The Matrix review – barnstorming sci-fi still calling our reality into question

The movie that launched a million memes has lost none of its conspiratorial power, and its action sequences still dazzle – but was it actually trying to tell us something we’ve all missed?
  
  

Stay woke … Carrie-Anne Moss and Keanu Reeves in The Matrix.
Stay woke … Carrie-Anne Moss and Keanu Reeves in The Matrix. Photograph: Warner Bros./Allstar

To paraphrase Apu in The Simpsons, this was the year filmgoers were partying like it was on sale for $19.99; it offered the vintage of American Beauty, Fight Club, The Sixth Sense and more. But The Matrix seemed to me then – and seems to me now – more exciting than any of them, first among equals in the previous century’s final graduating class. Rereleased for its 25th anniversary, this barnstorming sci-fi paranoia thriller, produced by action veteran Joel Silver and written and directed by the Wachowskis, holds up tremendously well. The martial arts sequences choreographed by Yuen Woo-ping are gripping and nothing about the bullet-time effects or production design feels dated. Even the ringing payphone – an unexceptional detail in 1999 – now looks like an inspired steampunk touch.

Keanu Reeves, inscrutable, adorable and eccentric in his utterly individual way, plays Thomas Anderson, a talented young software programmer by day, and by night a mysterious online figure on global networks with the handle “Neo”. He has attracted the disapproval of shadowy government forces, led by Agent Smith (Hugo Weaving) who are worried by Neo’s anti-establishment posts and technical savvy, and his intuition that the government is keeping secrets, or just one big secret, from the people. But Neo is also being pursued by rebel activists, including Trinity (played with icy severity and style by Carrie-Anne Moss) and led by the charismatic Morpheus (a suavely assured Laurence Fishburne) who, despite his name, wants the whole world to wake up. Morpheus confronts Neo and offers him a fundamental choice in a now legendary scene: a blue pill which will return him to his current state of befuddled but basically placid ignorant acceptance, or the red pill which will irreversibly reveal to him just what is going on: the reality behind the illusion.
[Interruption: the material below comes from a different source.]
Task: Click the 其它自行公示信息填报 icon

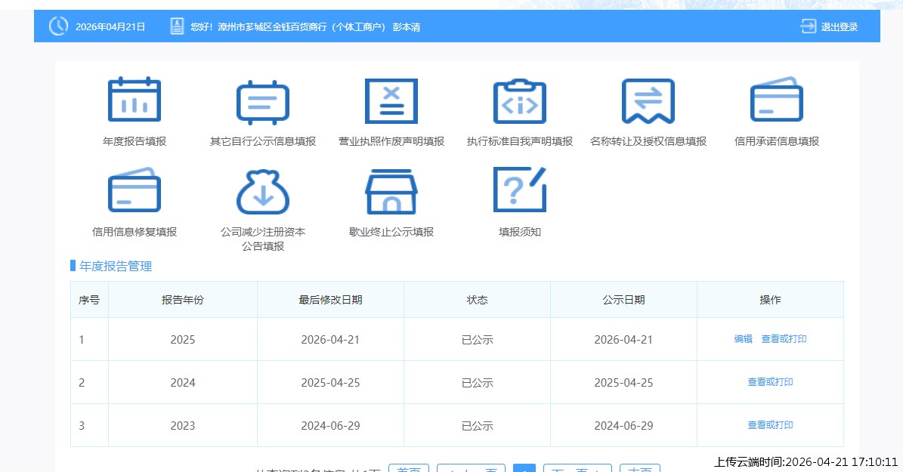Action: click(x=263, y=100)
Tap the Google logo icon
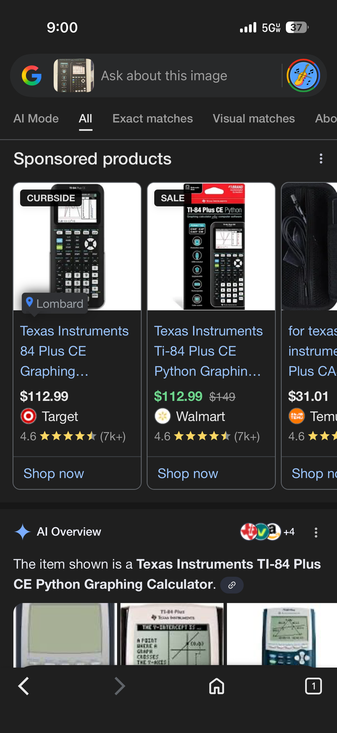The image size is (337, 733). point(32,76)
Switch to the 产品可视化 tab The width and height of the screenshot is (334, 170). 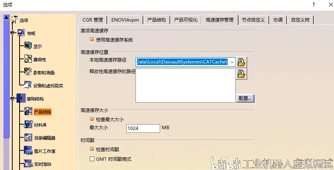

Since then, the Wachowskis’ red pill has inspired a million social-media conspiracists, largely on the right, who are complacently #redpilled and can see how the deep state and its complicit mainstream media liberals on Epstein Island are hoodwinking the people. (Slavoj Zizek, on typically bullish form in his documentary The Pervert’s Guide to Cinema, said that he wanted a third pill, to enable him to see, not the reality behind the illusion, but the reality within the illusion itself, to see how our fictions and narratives give shape, structure and grammar to our physical existence and so make it real.)

The metaphorical properties of The Matrix are part of what makes it so seductive, along with the no-filler-all-killer action. But watching it again now, it seems to me that maybe this is obtuse. What if the metaphorical approach is blue-pill thinking? What if the point of The Matrix is not that it’s a metaphor but literally about what it says it’s about? The invocation of artificial intelligence, which passed almost unnoticed in 1999, made me sit up and take notice in 2024. Is this the logical endpoint of machine learning and ChatGPT? Did The Matrix actually have something to tell us which we couldn’t hear, for all its colossal popularity? It’s a glitchless pleasure.

• The Matrix is in UK cinemas from 7 June.